Fading Obamamania Leaves Europeans in a Funk

Europeans now worry that Palin, Tea Partiers will derail Obama presidency.

LONDON, Nov. 3, 2010 — -- President Obama's 2008 election garnered wildly enthusiastic support in Europe, where he drew huge crowds and, for many here, represented hope of guiding world politics back in line with European ideals.

But Tuesday's midterm election results zapped that optimism.

The reaction was one of disappointment and pragmatism as newspapers throughout Europe called for Obama to get to work.

"He has to take the anger of the voters seriously," Gregor Peter Schmitz wrote in the German news magazine Der Spiegel, which ran a scathing, 12-page feature Tuesday declaring that the American dream had become a nightmare for many.

"He may even have to negotiate with Republicans about measures to curb the budget deficit. The political messiah needs to eat a piece of humble pie."

Papers in London offered similar criticism. The midterm election was watched closely here and most of today's front pages splashed news of the results.

"Much of his fate is in his own hands," Jonathan Freedland wrote in the Guardian newspaper.

The Times, of London, wrote that Obama will be "doomed" if he doesn't embrace the center and cautioned that far right politics may soon dominate U.S. politics.

As for the Tea Party, Sarah Palin regularly makes headlines here and most Europeans have a deep sense of mistrust of the emerging movement.
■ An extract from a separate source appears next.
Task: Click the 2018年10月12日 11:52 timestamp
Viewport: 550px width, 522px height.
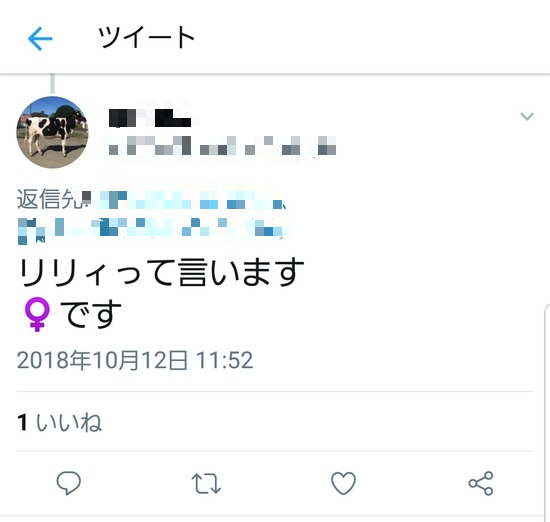Action: tap(135, 360)
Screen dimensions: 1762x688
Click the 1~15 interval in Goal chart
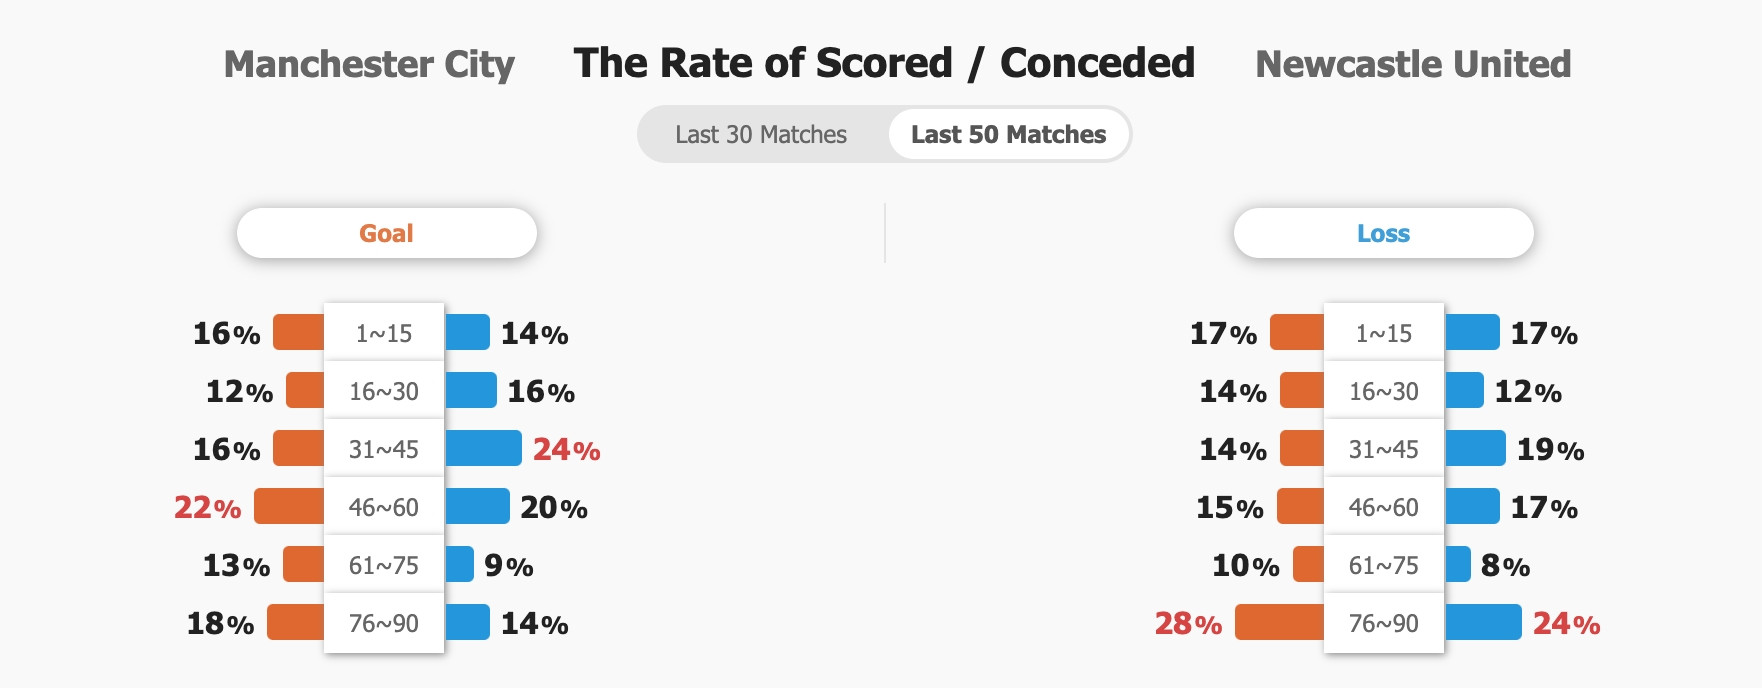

While many Americans view the Tea Party with suspicion, the reaction here is far more visceral.

"Most Europeans just have the notion that these are crazy wackos," said Bill Barnard, chairman of Great Britain's Democrats Abroad.

But Barnard said he thinks some of the Tea Party candidates were serious contenders that will challenge Republican unity. "The Republican Party is set up for a continuing struggle for control within the party," he said

Emerging in European papers today was an urge to protect America from a wave of far right Republicans who could gain traction for the next presidential election.
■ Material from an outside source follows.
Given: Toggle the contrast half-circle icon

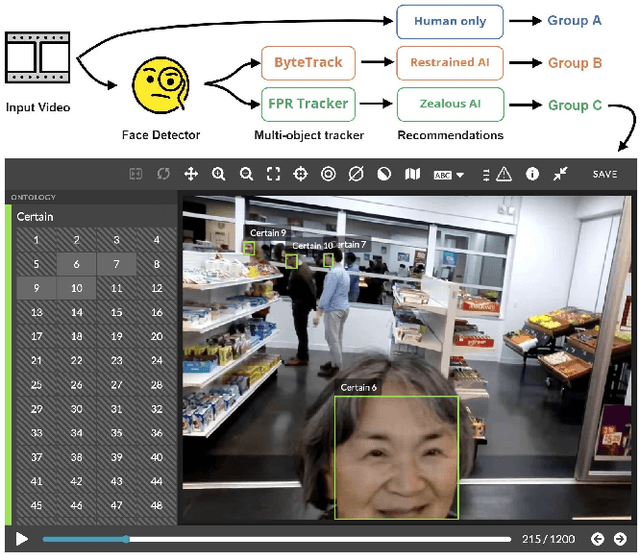Looking at the screenshot, I should 383,174.
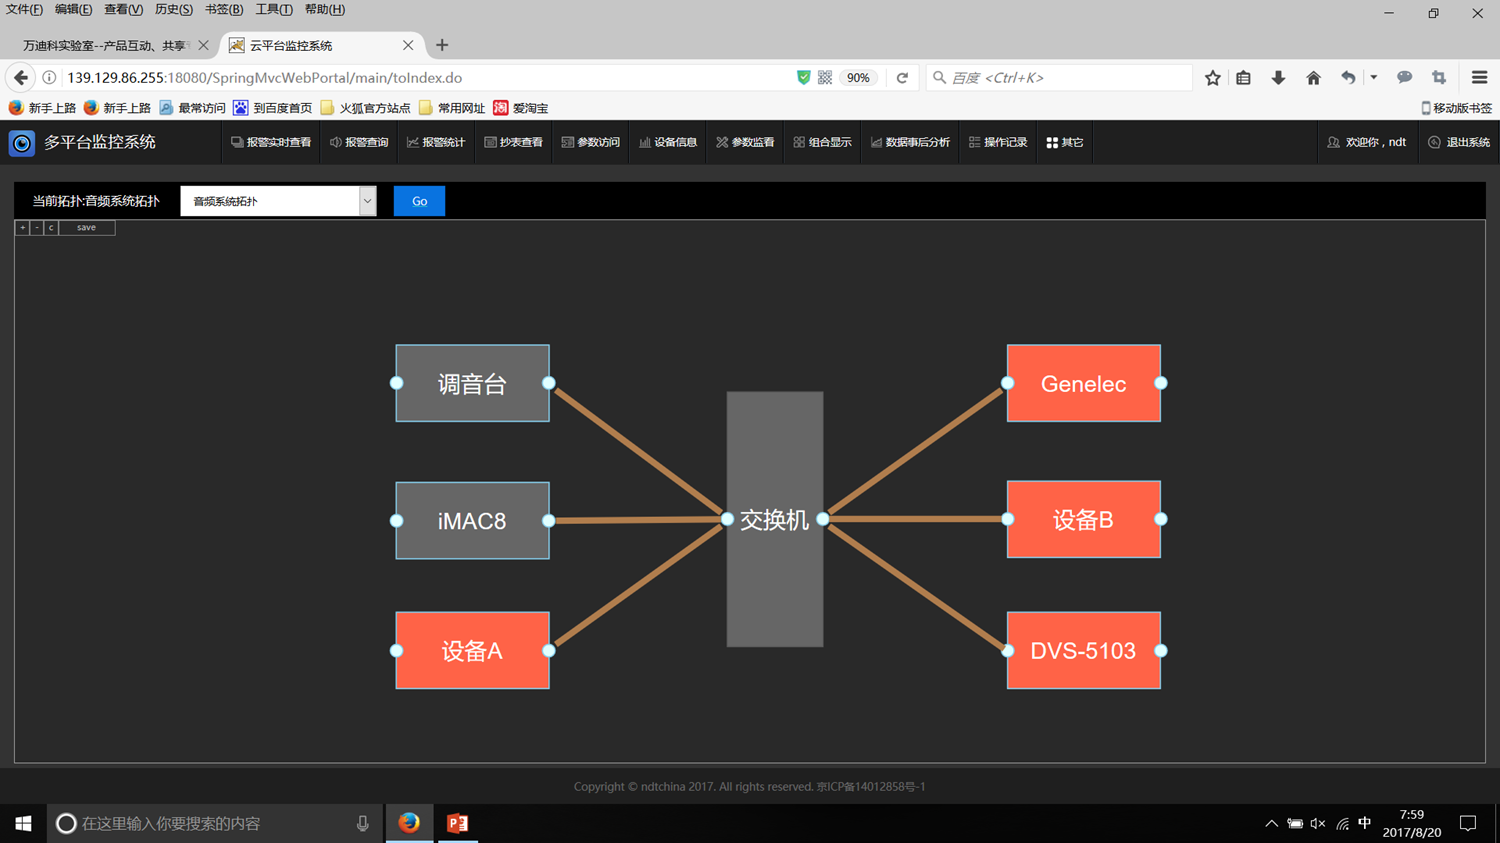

The Times declared that Republicans were now tasked with stopping Palin if they wanted to prevent "their party from spinning unelectably to the right" for 2012.

Hope in the Abstract

"A lot of Europeans do not really understand the Palin phenomenon," said Peter Kurrild-Klitgaard, a political scientist at the University of Copenhagen.

Obama is the most popular U.S. president of all time in Denmark, and that it's hard for Danes to understand how Palin has gained such popularity with such a lack of political experience, Kurrild-Klitgaard said.

Obama will visit Asia next week but, according to Secretary of State Hillary Clinton, he may have wished he had jetted off sooner.

Clinton, who is currently in Papua New Guinea on her two-week, Asia-Pacific trip, joked earlier this week about escaping the heat of U.S. soil during the election, saying Obama told her he was "a little envious that I'm here."

U.S. foreign policy goals aren't expected to change after the shift in congressional power, but Obama may find that he's greeted with somewhat less support internationally.

As professor Kurrild-Klitgaard pointed out, "There's a growing understanding that all this talk about hope and change was a little too fluffy and a little to unspecific.

"He was selling sort of an abstract hope."